Exercise brief:
Give again, word for word, the lines below that run from the line with "Task: Open the search" through the line with "77 cm sleeve". Drop the pictures.

Top of Exercise data

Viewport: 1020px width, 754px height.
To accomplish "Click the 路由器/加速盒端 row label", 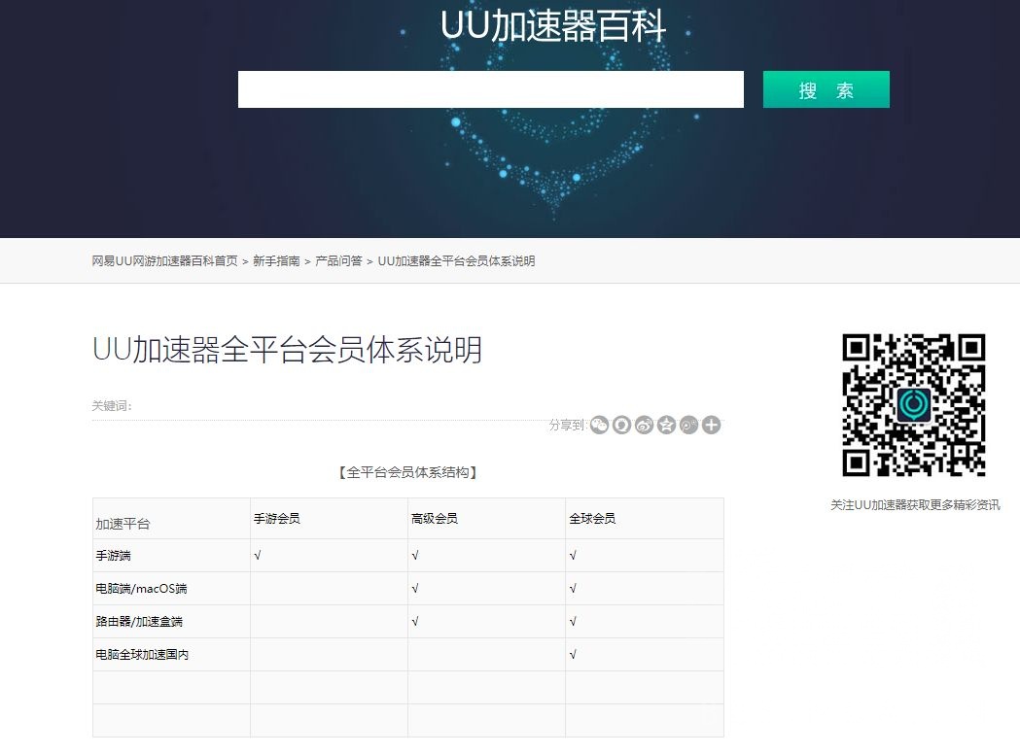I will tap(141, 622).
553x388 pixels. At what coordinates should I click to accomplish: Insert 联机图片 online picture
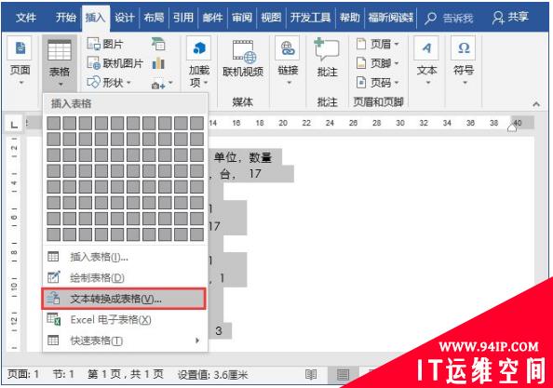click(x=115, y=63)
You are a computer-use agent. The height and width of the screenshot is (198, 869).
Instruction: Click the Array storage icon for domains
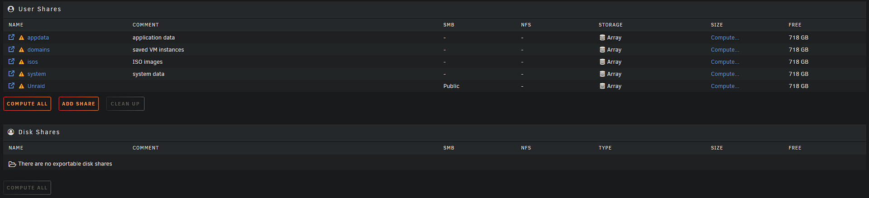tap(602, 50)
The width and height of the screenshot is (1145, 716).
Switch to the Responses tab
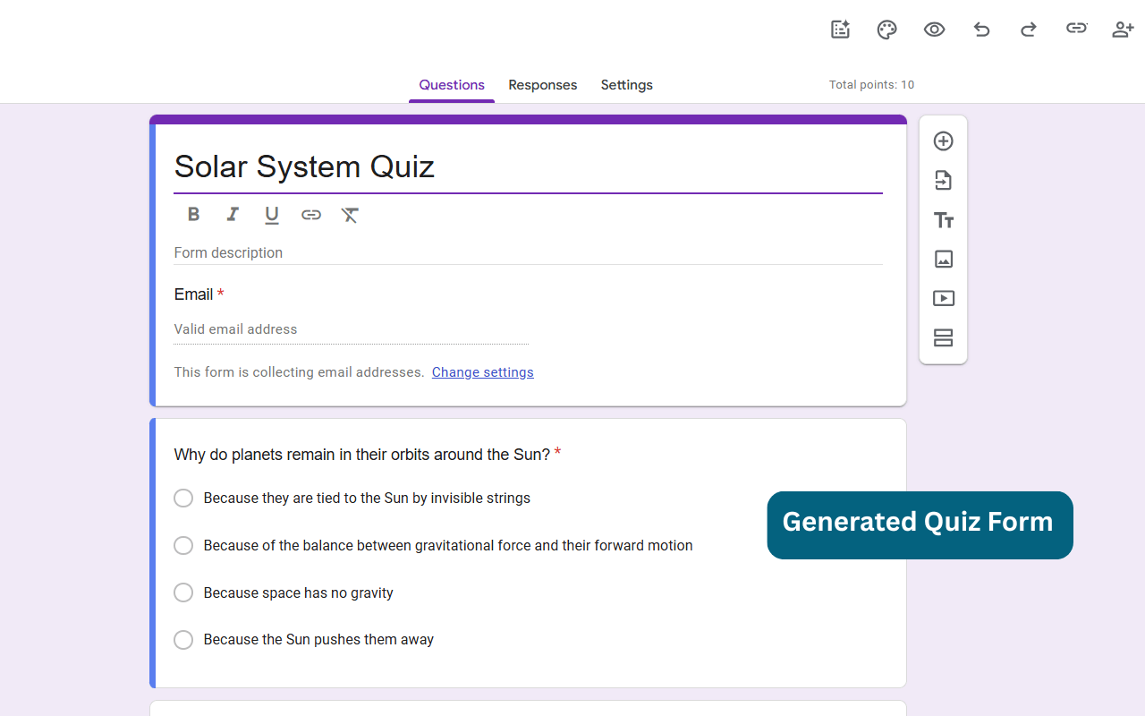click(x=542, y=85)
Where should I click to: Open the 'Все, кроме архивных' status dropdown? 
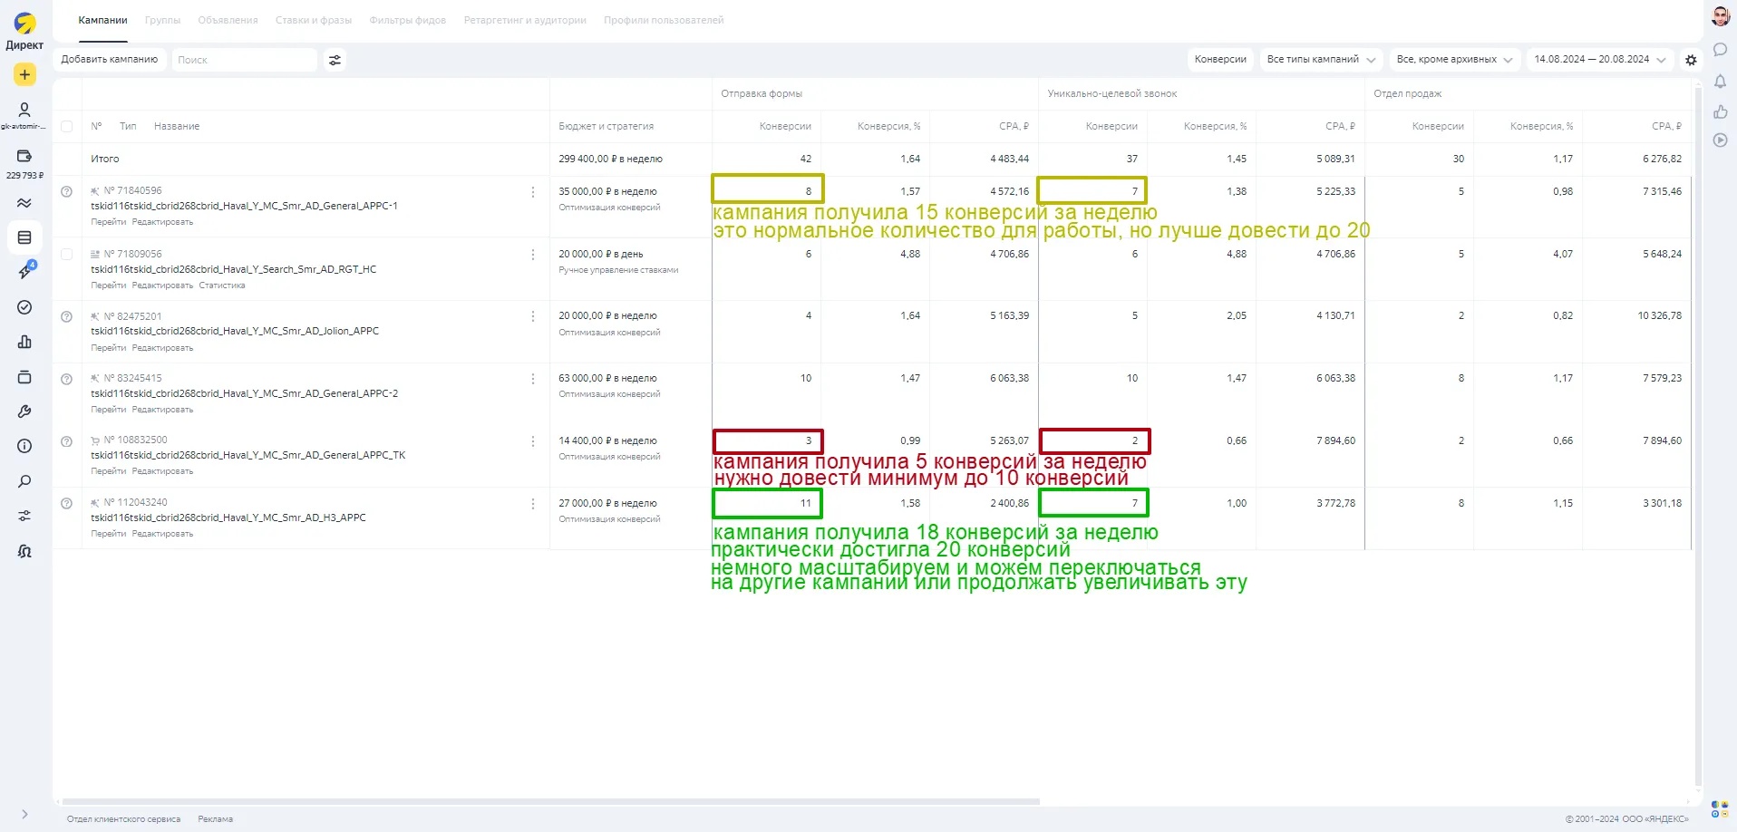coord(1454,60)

Bottom of Exercise data
Top of Exercise data

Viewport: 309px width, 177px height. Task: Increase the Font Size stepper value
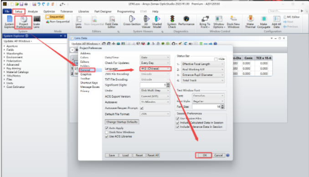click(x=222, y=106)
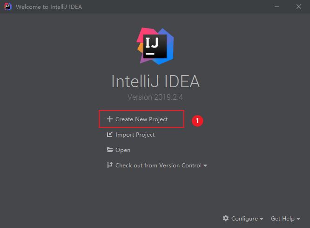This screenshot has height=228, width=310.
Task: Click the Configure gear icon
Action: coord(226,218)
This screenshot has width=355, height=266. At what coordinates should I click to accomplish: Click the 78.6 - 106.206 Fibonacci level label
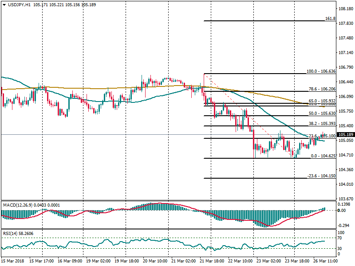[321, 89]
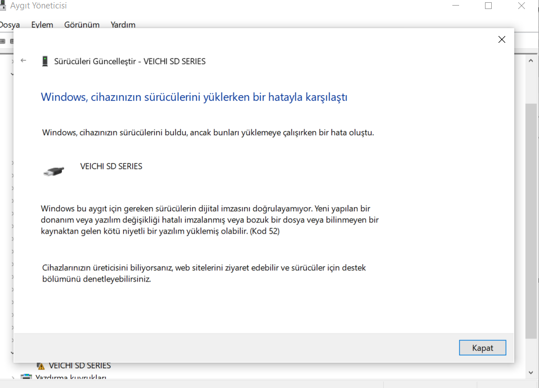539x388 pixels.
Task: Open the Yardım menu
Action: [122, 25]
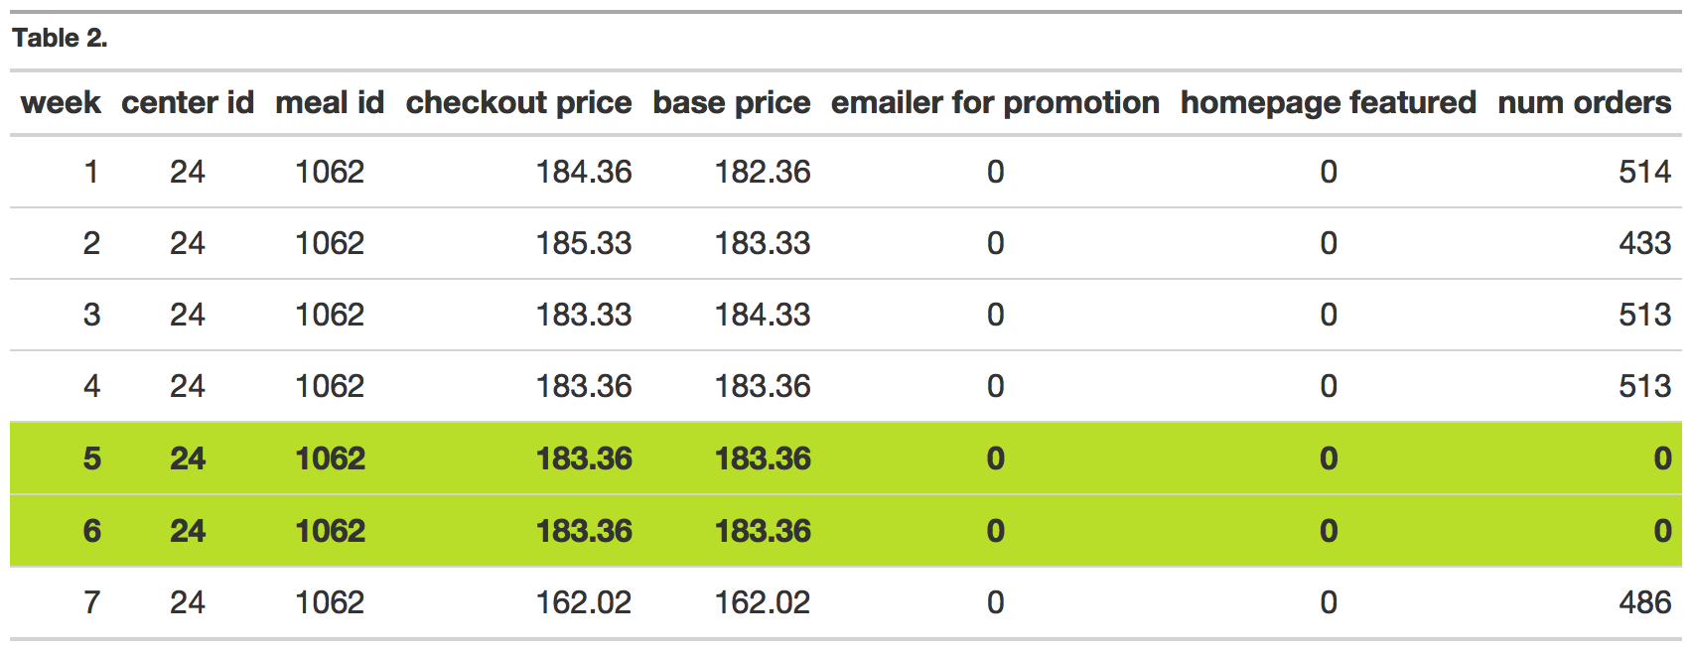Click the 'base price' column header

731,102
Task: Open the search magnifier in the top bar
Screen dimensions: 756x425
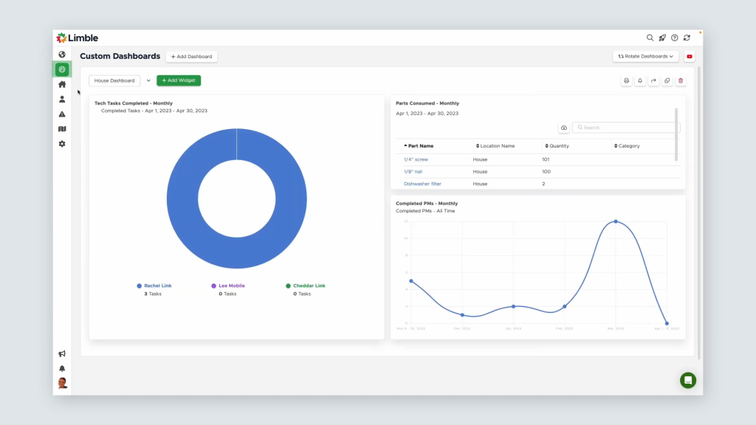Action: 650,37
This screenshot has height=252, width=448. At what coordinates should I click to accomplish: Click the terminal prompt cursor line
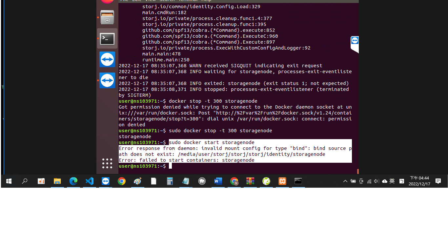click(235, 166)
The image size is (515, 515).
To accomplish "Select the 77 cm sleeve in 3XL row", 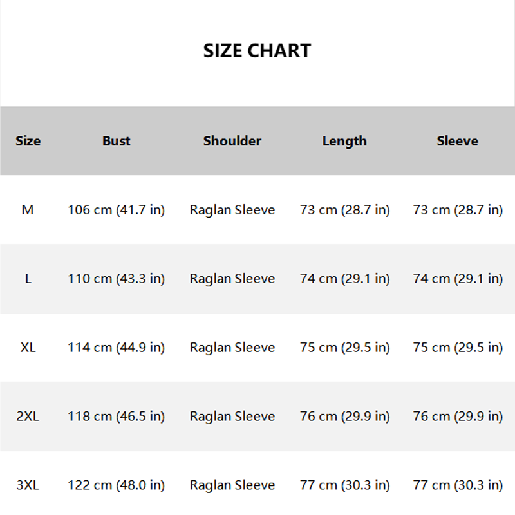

Bottom of Exercise data

Exercise answer:
Task: Open the search magnifier in the top bar
Screen dimensions: 756x425
Action: 650,37
This screenshot has height=252, width=448. At what coordinates should I click to accomplish: Click the terminal prompt cursor line
click(235, 166)
The image size is (515, 515).
To accomplish "Select the 77 cm sleeve in 3XL row", 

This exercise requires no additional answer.